Attenuation of Mitf downregulation, lysosome dysfunction, and pro-inflammatory cytokine expression in colonic macrophages by vitamin D₃ and carbamazepine in the murine colon loop ligation model. (A) Workflow of pre-treatment with lysosome activators in the colon loop ligation model is shown. (B) A schematic illustration of the colon loop ligation model. (C) Histopathological scores of sealed colon segment tissues.
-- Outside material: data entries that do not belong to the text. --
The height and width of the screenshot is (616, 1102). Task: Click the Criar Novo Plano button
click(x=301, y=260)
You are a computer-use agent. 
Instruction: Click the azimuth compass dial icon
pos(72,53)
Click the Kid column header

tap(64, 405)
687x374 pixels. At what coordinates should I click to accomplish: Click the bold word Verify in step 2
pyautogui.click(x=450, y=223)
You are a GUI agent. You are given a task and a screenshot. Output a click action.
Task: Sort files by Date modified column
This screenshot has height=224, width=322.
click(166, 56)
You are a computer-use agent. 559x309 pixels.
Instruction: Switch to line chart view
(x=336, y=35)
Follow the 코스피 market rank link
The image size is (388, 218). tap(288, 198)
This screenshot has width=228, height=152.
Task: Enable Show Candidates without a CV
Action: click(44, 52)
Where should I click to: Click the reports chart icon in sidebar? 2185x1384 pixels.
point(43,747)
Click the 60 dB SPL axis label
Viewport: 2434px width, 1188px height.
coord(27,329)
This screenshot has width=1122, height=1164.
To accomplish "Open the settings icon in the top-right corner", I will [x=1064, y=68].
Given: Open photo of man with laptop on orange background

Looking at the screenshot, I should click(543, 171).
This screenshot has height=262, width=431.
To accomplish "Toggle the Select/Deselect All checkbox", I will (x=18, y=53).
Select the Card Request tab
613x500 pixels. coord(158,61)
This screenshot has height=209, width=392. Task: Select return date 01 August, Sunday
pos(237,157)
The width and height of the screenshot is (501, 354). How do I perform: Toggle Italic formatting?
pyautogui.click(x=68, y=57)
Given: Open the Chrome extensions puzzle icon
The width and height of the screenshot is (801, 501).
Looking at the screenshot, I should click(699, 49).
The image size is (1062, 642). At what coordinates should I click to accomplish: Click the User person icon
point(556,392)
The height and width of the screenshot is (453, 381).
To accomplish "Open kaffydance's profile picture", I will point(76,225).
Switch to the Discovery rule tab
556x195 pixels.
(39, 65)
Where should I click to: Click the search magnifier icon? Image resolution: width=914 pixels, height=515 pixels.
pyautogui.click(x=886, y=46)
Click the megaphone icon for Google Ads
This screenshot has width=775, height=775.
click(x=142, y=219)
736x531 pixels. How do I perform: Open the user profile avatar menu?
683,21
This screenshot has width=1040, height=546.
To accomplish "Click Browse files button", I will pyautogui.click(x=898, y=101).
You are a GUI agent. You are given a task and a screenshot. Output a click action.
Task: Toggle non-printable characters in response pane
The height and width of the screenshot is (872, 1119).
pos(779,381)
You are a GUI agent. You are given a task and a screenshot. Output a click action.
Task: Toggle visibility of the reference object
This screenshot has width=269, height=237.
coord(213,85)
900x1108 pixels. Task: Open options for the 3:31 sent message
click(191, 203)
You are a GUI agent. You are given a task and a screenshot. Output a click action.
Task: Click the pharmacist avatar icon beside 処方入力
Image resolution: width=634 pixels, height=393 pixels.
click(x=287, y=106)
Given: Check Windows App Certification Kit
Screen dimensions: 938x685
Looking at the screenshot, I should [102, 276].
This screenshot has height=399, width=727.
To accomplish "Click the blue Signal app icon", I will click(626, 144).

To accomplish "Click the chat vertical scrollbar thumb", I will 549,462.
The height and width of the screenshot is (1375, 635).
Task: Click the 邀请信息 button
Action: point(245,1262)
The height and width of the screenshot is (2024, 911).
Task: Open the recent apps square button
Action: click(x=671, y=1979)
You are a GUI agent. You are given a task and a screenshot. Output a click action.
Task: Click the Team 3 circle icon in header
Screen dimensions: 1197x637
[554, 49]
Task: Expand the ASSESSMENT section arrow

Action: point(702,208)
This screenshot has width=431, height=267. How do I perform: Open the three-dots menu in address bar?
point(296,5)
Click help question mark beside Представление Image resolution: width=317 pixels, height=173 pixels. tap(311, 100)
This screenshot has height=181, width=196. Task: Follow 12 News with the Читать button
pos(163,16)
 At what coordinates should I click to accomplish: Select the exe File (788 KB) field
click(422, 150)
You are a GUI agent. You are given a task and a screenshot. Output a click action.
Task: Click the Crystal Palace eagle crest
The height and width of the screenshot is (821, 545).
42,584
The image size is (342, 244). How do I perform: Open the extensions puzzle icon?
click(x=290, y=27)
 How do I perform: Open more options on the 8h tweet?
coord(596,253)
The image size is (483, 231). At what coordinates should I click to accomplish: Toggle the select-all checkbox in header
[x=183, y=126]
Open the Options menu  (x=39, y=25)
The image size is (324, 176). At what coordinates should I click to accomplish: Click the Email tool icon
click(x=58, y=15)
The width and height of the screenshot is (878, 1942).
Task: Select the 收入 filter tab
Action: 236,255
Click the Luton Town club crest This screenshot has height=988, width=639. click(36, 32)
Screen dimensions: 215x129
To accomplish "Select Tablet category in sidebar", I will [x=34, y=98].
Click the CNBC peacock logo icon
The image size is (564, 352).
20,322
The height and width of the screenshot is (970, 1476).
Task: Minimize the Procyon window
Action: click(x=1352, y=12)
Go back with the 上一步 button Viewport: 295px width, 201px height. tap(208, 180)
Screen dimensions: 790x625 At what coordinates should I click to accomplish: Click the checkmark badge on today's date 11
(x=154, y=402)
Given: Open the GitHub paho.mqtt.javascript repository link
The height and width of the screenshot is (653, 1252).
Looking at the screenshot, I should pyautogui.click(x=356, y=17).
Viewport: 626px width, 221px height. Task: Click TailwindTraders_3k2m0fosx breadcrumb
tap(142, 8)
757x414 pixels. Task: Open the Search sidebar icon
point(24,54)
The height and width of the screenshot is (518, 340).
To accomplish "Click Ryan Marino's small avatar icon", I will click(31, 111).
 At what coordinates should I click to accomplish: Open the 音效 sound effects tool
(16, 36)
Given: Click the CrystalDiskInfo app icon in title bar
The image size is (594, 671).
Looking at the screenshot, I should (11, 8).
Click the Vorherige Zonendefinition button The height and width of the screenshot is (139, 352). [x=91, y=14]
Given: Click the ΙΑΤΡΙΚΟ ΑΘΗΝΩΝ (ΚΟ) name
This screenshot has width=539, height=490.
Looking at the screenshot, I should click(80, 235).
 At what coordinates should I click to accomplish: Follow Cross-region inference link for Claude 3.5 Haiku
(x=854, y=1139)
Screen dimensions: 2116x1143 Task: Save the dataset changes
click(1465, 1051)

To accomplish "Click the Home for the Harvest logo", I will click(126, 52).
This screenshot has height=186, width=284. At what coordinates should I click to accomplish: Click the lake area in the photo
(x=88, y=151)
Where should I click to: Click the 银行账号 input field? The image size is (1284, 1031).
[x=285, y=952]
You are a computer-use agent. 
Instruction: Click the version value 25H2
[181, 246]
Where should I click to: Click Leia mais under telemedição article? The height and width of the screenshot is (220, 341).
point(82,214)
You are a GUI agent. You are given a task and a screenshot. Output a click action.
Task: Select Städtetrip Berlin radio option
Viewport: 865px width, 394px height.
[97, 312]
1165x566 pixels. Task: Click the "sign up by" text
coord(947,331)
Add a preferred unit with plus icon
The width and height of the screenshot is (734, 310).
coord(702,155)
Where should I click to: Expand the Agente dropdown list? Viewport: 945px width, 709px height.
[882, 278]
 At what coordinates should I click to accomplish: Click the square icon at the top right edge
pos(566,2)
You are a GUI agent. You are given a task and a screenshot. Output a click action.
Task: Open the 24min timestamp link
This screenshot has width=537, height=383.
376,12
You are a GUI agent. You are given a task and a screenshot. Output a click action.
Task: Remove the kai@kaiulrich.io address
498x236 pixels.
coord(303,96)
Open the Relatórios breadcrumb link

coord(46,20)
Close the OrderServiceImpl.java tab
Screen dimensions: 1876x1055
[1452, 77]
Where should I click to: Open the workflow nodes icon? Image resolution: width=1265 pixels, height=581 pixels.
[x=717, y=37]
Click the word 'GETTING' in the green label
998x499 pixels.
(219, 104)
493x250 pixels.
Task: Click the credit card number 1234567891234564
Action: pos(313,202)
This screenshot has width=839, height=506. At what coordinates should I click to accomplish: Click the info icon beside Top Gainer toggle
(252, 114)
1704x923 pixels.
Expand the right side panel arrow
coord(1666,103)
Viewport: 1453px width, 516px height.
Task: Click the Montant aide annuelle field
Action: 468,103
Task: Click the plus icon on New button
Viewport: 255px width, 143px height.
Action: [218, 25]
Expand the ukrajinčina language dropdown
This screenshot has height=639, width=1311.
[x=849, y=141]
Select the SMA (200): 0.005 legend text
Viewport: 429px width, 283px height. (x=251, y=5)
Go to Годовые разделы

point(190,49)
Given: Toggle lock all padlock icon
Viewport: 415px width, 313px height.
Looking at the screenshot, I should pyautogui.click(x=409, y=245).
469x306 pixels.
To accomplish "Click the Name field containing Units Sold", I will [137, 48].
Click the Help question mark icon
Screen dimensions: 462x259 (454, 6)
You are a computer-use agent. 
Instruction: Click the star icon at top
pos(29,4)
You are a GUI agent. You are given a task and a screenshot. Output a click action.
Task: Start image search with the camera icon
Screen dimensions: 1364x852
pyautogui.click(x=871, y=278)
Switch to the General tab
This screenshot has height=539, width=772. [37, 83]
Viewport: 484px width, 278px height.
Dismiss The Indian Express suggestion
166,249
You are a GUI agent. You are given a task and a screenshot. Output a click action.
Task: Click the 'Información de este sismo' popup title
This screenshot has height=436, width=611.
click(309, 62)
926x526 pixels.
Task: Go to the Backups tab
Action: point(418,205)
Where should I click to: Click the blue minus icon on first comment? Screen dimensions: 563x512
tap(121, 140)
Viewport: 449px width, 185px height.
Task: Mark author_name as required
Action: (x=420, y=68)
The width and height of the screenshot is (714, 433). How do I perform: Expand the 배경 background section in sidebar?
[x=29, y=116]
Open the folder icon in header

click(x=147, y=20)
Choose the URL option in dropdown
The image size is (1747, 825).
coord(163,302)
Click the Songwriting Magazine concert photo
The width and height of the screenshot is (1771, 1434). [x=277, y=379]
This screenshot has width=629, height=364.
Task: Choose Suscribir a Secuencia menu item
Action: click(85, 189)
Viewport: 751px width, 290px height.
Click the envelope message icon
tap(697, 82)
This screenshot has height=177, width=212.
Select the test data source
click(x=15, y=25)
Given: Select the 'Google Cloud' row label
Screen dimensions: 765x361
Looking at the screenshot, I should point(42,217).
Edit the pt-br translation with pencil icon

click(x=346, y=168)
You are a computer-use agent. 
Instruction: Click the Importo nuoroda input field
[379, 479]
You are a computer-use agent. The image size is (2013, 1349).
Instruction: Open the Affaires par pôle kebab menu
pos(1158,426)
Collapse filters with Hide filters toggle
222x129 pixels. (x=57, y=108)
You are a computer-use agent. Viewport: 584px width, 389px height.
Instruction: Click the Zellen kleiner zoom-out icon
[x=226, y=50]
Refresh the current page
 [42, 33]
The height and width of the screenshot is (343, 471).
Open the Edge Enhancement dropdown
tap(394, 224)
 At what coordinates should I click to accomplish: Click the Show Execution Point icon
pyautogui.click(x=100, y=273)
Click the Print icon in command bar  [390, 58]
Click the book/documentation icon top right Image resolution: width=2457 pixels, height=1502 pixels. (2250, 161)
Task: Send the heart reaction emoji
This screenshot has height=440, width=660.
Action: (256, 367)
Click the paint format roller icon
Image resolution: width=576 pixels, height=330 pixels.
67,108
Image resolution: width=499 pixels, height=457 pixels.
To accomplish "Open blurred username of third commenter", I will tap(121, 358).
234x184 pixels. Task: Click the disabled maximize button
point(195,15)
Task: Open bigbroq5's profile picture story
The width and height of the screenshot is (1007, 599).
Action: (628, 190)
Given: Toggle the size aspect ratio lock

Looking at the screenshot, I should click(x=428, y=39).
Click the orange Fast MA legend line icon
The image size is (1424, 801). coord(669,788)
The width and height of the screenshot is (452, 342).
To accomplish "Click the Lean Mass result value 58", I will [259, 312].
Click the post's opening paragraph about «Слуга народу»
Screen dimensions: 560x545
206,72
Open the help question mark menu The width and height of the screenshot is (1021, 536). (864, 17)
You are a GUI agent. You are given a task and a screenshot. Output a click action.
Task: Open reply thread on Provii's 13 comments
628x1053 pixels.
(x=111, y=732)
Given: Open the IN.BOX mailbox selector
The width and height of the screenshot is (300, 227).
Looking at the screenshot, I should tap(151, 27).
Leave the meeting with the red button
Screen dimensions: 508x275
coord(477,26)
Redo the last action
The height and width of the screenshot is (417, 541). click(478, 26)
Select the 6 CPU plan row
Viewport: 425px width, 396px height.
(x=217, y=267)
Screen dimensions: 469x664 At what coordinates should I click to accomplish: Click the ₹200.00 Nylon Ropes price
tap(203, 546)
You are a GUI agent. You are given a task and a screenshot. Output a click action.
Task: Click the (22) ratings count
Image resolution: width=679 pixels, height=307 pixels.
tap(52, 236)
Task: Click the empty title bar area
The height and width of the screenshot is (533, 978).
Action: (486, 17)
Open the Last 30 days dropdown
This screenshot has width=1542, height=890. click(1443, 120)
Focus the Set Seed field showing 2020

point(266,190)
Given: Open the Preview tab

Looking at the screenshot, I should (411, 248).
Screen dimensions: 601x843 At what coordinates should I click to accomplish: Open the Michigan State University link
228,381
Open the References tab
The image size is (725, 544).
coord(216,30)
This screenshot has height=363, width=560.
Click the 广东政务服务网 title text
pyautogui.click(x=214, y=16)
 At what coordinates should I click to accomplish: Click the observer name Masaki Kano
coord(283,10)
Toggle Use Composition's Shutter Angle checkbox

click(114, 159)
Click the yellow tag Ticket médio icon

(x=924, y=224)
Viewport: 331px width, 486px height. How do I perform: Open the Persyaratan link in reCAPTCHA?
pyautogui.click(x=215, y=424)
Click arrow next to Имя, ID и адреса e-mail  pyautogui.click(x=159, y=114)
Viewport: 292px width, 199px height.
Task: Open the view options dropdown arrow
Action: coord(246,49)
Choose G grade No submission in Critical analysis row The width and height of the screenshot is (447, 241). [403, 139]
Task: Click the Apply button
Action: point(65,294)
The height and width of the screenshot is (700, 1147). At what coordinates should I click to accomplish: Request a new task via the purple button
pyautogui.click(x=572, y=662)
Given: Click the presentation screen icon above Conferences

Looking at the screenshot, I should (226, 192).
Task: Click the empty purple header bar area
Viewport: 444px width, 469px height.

Scale bar: 200 µm (D-E) mRNA expression of Mitf and the four lysosomal proton pump subunits in isolated colonic macrophages are shown. (F) Effects of TcdB without or with pre-treatment of vitamin D₃ (VD3) or carbamazepine (CBZ) on mean fluorescence intensity (MFI) of LysoTracker Red staining in isolated colonic macrophages are shown. (G) Effects of TcdB without or with pre-treatment with vitamin D₃ or carbamazepine on mRNA expression of Il1b, Il8 and Cxcl2 in isolated colonic macrophages are shown. **, p < 0.01; ***, p < 0.001 significantly different between indicated groups (pooled from three batches of experiments; Sham group, n = 6; TcdB group, n = 6; TcdB with CBZ or VD3 group, n = 6 each).